How To Prepare For Your Child’s First Dental Visit

Many parents question the purpose of even visiting the dentist in the first year of their child's life. After all, most children don't even have a full set of twenty baby teeth until age three, so what's the importance? Getting an understanding of what your child's first dental visit may entail can help to set you straight regarding your baby's oral health (and why it's so important to start so early). Continue reading to learn more about what to expect and how to prepare for your child's first dental visit:

Proper Preparedness

Having a dentist inspect your baby's existing teeth and mouth within their second year of life (at age one) is often not done for the same reasons you may visit the dentist on an annual basis. While you may not see the importance of an appointment when all of the teeth have yet to grow in, visiting a pediatric dentist is about being proactive before any problems occur. Just as you make seeing your child's doctor a preventative priority in your schedule, oral health is equally as important.

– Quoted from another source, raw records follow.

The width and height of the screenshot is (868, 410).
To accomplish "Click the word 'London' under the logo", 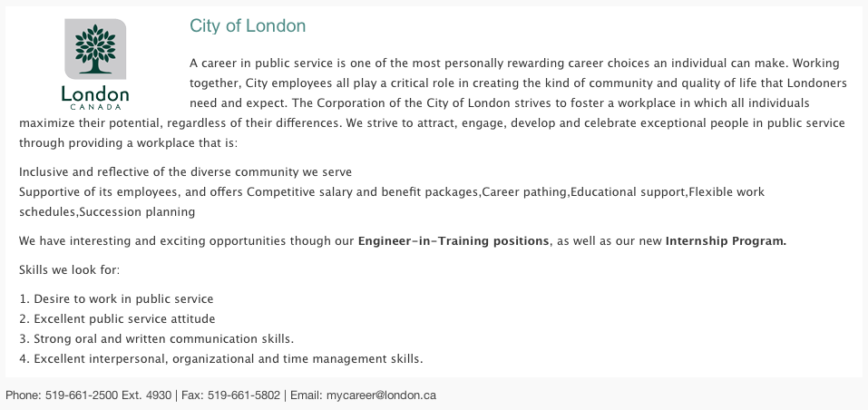I will [95, 94].
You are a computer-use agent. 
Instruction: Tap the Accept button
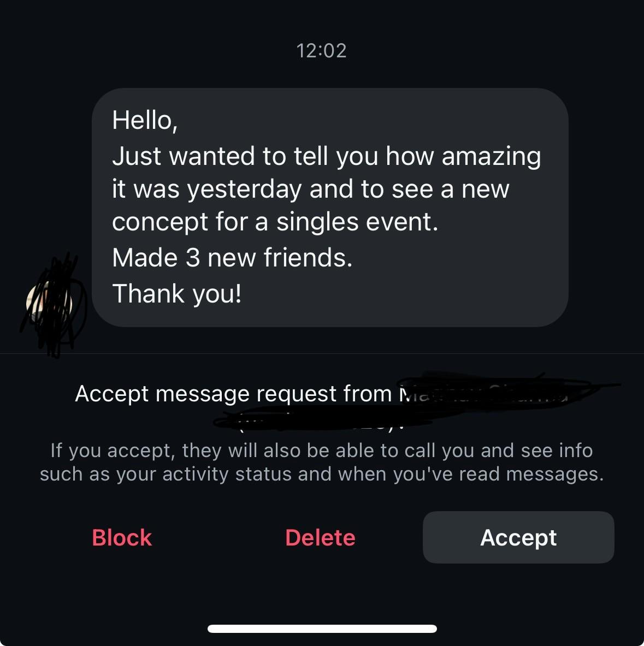(518, 537)
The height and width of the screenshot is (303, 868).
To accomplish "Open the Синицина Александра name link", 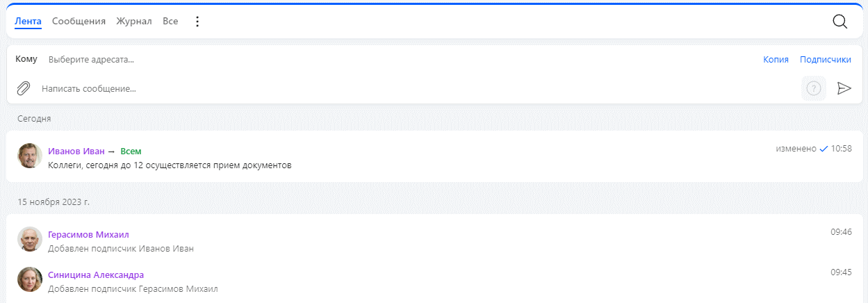I will [x=96, y=275].
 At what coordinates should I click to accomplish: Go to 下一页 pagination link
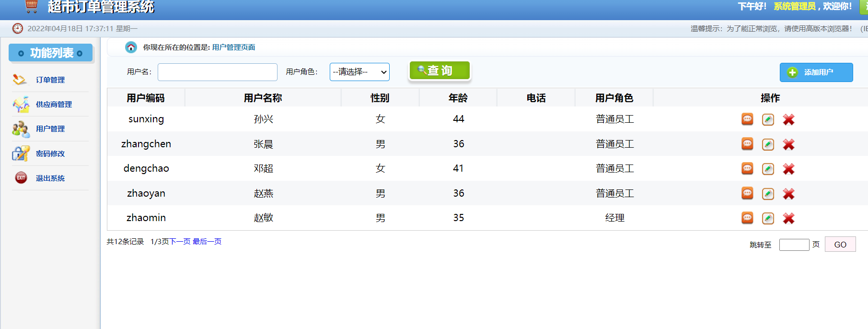(180, 242)
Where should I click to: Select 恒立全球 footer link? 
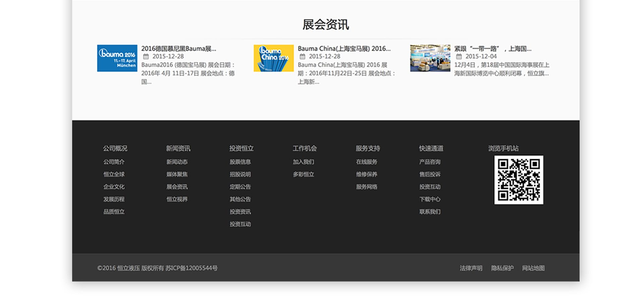[114, 174]
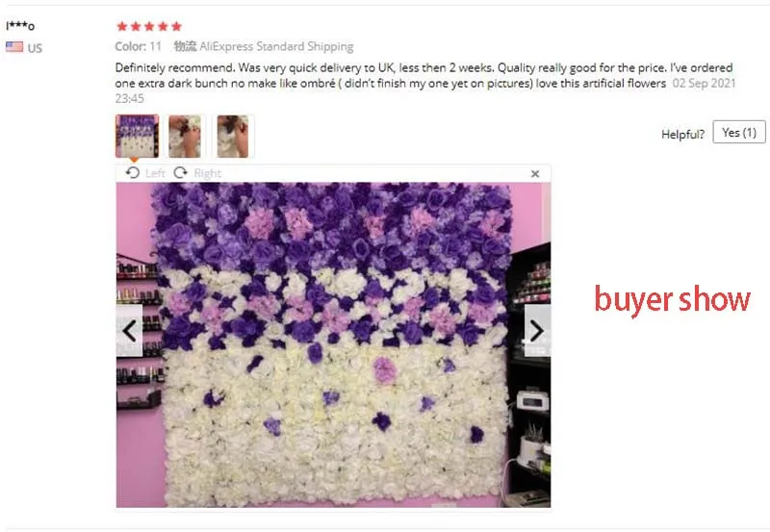Open the third review photo thumbnail
Image resolution: width=770 pixels, height=532 pixels.
[233, 136]
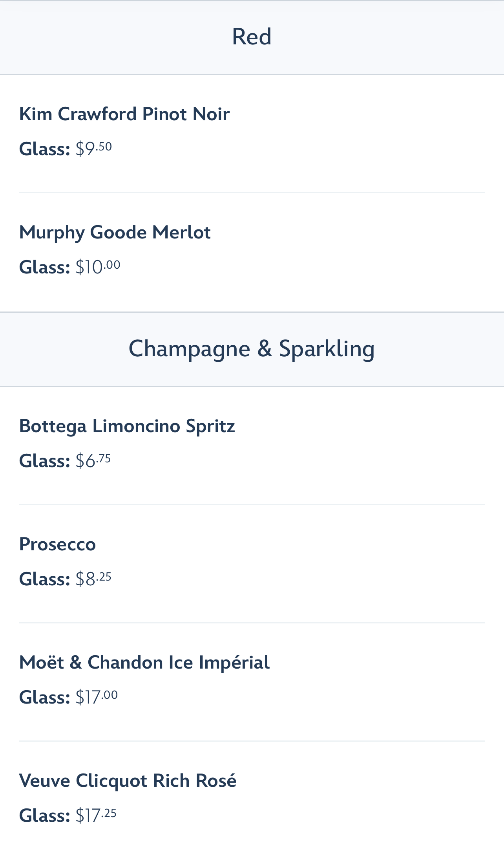Click the Glass label under Kim Crawford

45,149
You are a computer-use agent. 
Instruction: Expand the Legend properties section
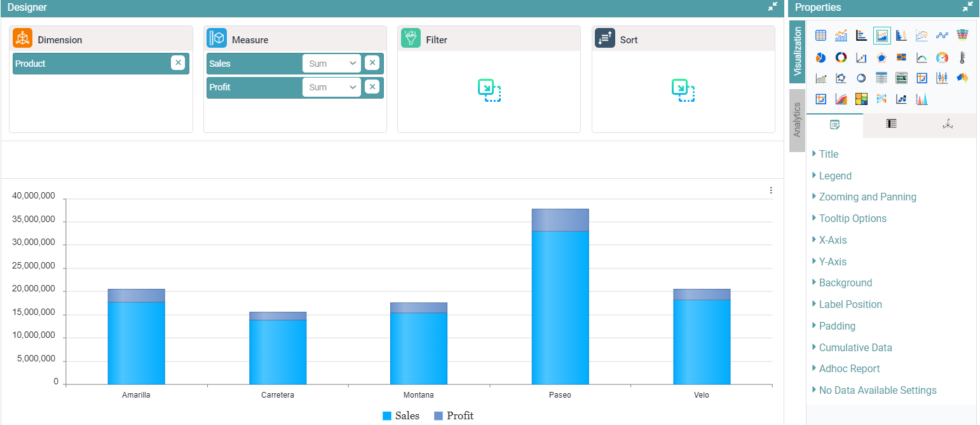(x=835, y=176)
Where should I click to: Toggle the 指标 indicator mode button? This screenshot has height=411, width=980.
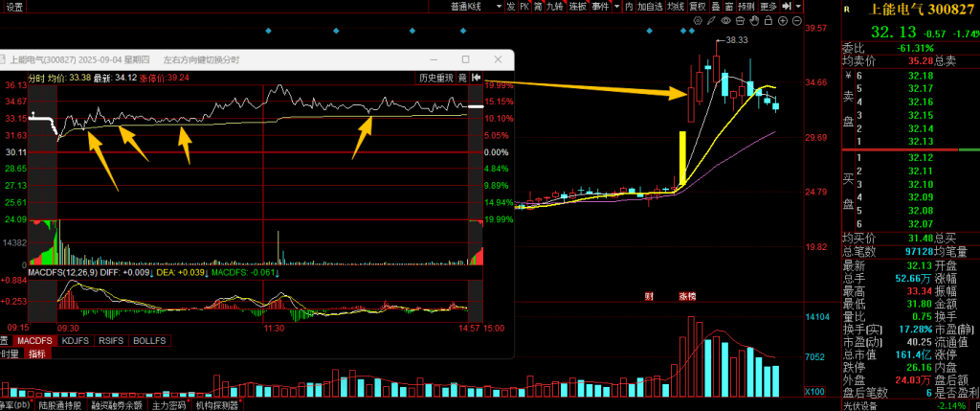[37, 354]
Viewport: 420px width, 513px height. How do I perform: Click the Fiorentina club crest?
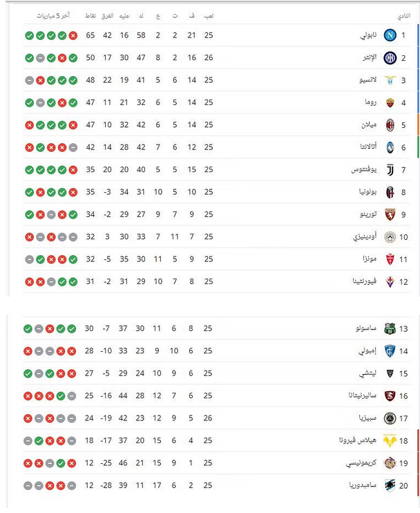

Talking to your child about what to expect (even through the use of cartoons or books) can help to reduce any fears they may have regarding the visit. Additionally, your child's first dental appointment is your chance to ask your pediatric dentist specific questions for which you need answers-- so prepare beforehand by writing down some specific questions you may be pondering. Consider asking about the schedule for upcoming teeth that haven't yet broken through the gums, any teething tips to reduce pain that your baby may be feeling while teeth grow in, and how to prevent cavities even at the early age.

The Examination

Although a baby's dental examination is certainly not as rigorous as one for an adult, the few standard checks completed by the dentist are just as important to insure your child's oral health. During the first visit, you can expect the dental expert to do the following:

  • Examine your child's mouth fully, checking the teeth that have already grown in for any problems and the gums for any potentially inflamed or swollen sections that could cause issues.
  • Clean your child's teeth using fluoride and special instruments designed to be gentle on young teeth.
  • Brush the baby's teeth and explain some tips to help you do the same in the future on your own.